The company told investors that 5G communications, car electrification and automated driving, industrial-scale IoT connectivity and data science have seen demand for electronics soar.
But an overburdened supply chain and the decoupling of the Chinese and U.S. economies give Altium a chance to position itself among companies that bring their electronics in-house, management said.
Altium President Sergey Kostinsky said 33% of new seats sold were term licenses which, combined with the adoption of “pro” and enterprise-level seats, generate subscription revenue.
“This positive trend has accelerated our annual pace of recurring revenue and supports our drive to reach our ambitious goal of $500 million,” Mr. Kostinsky said.
Altium had prepared the market for a profit margin of between 34% and 36%, and investors were pleased to see the company beat that forecast with a profit margin of 36.7%.

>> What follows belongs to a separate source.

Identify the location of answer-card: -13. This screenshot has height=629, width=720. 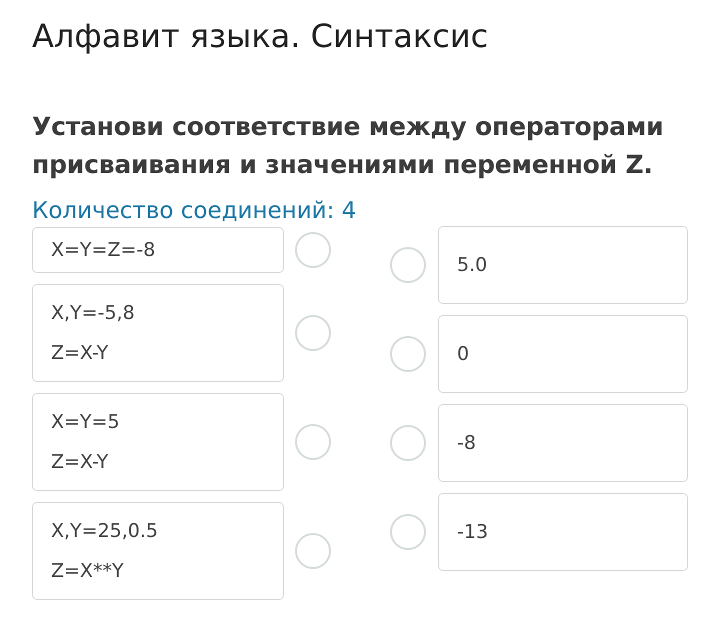
(563, 532).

Bell Potter analysts said it was “a stunning result”, saying the success of Altium’s 365 product could prompt US engineering software giant Autodesk to return with another takeover bid .

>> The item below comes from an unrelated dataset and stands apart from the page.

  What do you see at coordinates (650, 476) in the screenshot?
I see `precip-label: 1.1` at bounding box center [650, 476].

Last year, Altium rejected Autodesk’s takeover bid, arguing that the $38.50 per share offer was too low.
The company, led by chief executive Aram Mirkazemi, insisted the company’s plans to connect manufacturers, suppliers and designers and all aspects of the engineering process through the cloud would ultimately increase its value.
Bell Potter analysts seemed to agree, telling customers that Autodesk still lacked the range of functions performed by Altium’s cloud-based tool.

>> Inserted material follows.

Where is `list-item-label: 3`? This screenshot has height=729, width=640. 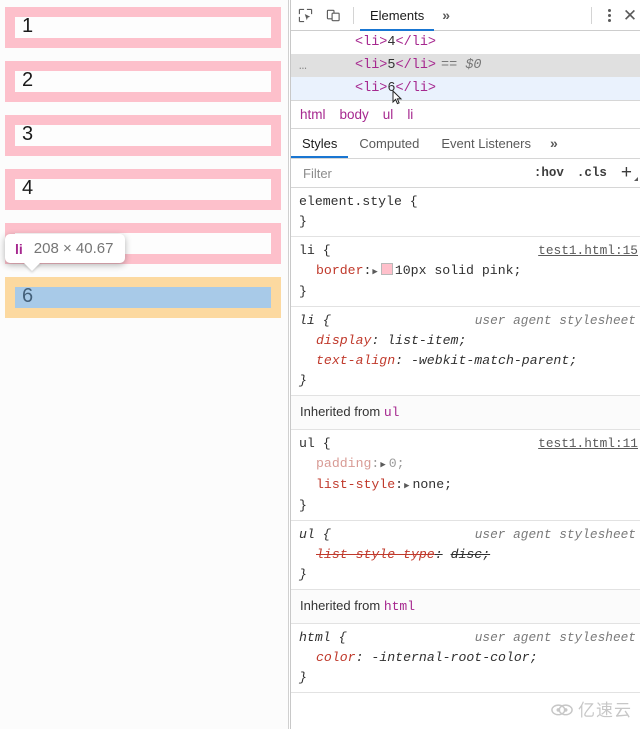
list-item-label: 3 is located at coordinates (28, 134).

“Our view is that Autodesk’s Fusion 360 platform lacks a powerful ECAD offering. We therefore believe that Autodesk would still be very interested in Altium and may come back with a revised offer,” they wrote.
Despite macroeconomic headwinds, Altium announced operating cash flow improved 30% to $72.5 million, and the board approved an 18% increase in the annual dividend to $47 ¢ per share.
The company has approximately $200 million in cash and no debt.
Looking ahead, Altium said it was “committed” to revenue growth and a firm profit margin.
Total revenue is expected to be between US$255-265 million; a growth rate of between 15 and 20%.
This represents revenue of between $195 million and $200 million for its electronics design software business. This would be a growth of between 15 and 18%.
He also said his engineering cloud platform business will generate between $60 million and $65 million in revenue, which would represent between 20 and 30 percent growth.
The underlying EBITDA margin should be between 35% and 37%.